The inner workings of a machine – or any product, really – can be a key attribute in assigning fault in a personal injury suit. Design flaws are any affect or behavior of the product that makes said product not function in the way it was intended. For example, if for example, a seat belt were to break your sternum in a minor fender bender, it would be easy to establish that the seat belt did not function in the way it was intended. A minor fender bender would not likely cause any noticeable harm to anyone, and the seat belt is clearly not intended to break bones, especially not in the case of a minor auto scuffle.
Manufacturer's Failure to Warn of Defects or Dangerous Features of A Product
Sometimes a manufacturer will be fully aware of a product's inherent flaws or dangerous features of the product, yet release it anyway. In these cases, the onus is upon the manufacturer to warn consumers of these flaws or potential hazards. In fact, the manufactuerer has a duty to warn consumers about potential hazards, and neglecting that responsible is a clear cut case of liability. For example, if a company releases a toaster over that produces an exorbitant amount of heat – much more than necessary – and consumers easily become burned on the product, the manufacturer may be liable in such a case. Especially if the manufacturer had foreknowledge of the defect or hazard produced by the item and did not go to adequate lengths to inform consumers.
Manufacturing defects can also produce flawed objects that can be potentially dangerous to consumers. Manufacturing defects refer to those defects that have occurred in the object of question due to very process of manufacturing itself. In these cases the manufacturer of the equipment can be liable in addition to the company distributing the object that was manufactured. For example, if a toy company used an assembly line conveyor belt that somehow assembled all of the pieces of a toy into a full toy, but did so in such a way that the toy became hazardous, the producers of the assembly line as well as the toy manufacturer could be held liable in a personal injury suit.

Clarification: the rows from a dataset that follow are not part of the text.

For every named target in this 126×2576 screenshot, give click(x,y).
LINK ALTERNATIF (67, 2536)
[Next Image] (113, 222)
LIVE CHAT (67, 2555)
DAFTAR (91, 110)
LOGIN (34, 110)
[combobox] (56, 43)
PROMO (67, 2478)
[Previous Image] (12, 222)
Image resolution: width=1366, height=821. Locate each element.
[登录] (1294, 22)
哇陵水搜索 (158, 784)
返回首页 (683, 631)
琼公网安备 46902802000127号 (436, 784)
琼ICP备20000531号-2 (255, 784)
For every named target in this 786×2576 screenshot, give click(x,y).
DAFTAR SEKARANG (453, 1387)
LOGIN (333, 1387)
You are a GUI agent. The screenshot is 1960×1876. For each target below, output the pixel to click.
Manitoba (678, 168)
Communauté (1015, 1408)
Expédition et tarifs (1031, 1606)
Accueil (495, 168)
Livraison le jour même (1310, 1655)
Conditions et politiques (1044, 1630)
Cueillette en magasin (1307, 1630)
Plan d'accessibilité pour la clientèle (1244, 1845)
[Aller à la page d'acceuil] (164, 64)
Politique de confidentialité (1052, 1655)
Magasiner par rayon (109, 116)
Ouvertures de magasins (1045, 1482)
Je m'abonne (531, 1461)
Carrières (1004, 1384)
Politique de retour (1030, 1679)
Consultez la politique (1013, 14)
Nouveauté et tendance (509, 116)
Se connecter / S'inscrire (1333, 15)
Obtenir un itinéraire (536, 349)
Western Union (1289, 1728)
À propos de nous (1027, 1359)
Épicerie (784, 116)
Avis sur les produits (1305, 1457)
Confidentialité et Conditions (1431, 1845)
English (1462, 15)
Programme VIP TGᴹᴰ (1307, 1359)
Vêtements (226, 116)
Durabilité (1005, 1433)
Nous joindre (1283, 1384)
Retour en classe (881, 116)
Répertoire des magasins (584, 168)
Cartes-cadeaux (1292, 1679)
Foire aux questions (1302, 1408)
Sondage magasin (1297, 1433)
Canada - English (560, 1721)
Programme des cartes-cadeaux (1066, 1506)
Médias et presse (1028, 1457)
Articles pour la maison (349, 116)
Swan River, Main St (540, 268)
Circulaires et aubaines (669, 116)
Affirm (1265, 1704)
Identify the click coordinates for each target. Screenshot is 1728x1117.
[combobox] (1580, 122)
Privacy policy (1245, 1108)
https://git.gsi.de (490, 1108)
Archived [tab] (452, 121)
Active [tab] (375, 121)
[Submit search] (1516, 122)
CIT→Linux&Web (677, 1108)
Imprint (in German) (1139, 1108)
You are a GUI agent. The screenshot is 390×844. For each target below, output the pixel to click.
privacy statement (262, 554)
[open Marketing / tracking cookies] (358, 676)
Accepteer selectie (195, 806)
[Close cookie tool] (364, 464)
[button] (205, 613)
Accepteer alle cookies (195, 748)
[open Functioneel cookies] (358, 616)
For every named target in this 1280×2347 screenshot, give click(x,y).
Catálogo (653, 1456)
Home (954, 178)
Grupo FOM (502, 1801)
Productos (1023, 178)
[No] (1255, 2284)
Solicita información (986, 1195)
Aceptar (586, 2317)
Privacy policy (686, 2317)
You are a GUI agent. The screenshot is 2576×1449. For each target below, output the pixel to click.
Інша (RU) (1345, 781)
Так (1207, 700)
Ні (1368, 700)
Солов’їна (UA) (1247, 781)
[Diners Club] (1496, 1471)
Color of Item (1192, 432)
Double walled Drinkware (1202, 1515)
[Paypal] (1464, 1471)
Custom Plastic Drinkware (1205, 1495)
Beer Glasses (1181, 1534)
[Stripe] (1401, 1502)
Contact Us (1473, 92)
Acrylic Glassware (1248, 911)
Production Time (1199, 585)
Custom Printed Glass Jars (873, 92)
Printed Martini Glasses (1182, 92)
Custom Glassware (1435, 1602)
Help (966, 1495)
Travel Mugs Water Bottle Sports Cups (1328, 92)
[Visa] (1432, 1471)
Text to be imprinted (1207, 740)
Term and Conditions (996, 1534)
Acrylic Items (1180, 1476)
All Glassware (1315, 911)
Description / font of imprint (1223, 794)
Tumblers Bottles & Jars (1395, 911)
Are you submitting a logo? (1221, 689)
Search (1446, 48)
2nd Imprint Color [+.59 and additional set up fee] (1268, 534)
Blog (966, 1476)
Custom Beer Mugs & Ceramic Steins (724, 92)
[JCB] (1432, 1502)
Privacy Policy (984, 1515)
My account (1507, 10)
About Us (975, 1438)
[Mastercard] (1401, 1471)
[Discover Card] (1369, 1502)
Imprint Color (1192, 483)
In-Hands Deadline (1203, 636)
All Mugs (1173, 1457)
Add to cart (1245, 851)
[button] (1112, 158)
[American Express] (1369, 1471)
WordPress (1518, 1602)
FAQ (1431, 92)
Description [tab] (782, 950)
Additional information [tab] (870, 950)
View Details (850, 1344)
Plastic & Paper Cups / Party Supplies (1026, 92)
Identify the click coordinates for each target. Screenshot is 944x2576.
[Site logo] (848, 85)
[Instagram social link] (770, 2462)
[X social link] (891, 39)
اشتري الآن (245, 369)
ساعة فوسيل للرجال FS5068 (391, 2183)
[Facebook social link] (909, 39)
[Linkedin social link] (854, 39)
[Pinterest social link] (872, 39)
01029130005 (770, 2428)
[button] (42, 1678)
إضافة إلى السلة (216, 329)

As you can see, often times, product manufacturers are solely responsible for any injuries that you may incur as a result of design flaws, a manufacturer's failure to warn of defects or dangerous features of a product and manufacturing defects. Liability can often be established if the prosecution is able to adequately accuse a manufacturer of falling into one of the above three categories. Remember that companies can be held to be just as accountable as individuals in personal injury cases, if not more. Never assume that you can't face a manufacturer in court, simply by dint of them being a manufacturer. If your personal injury lawyer can establish one of the aforementioned forms of wrongdoing or negligence, your case is sure to hold water.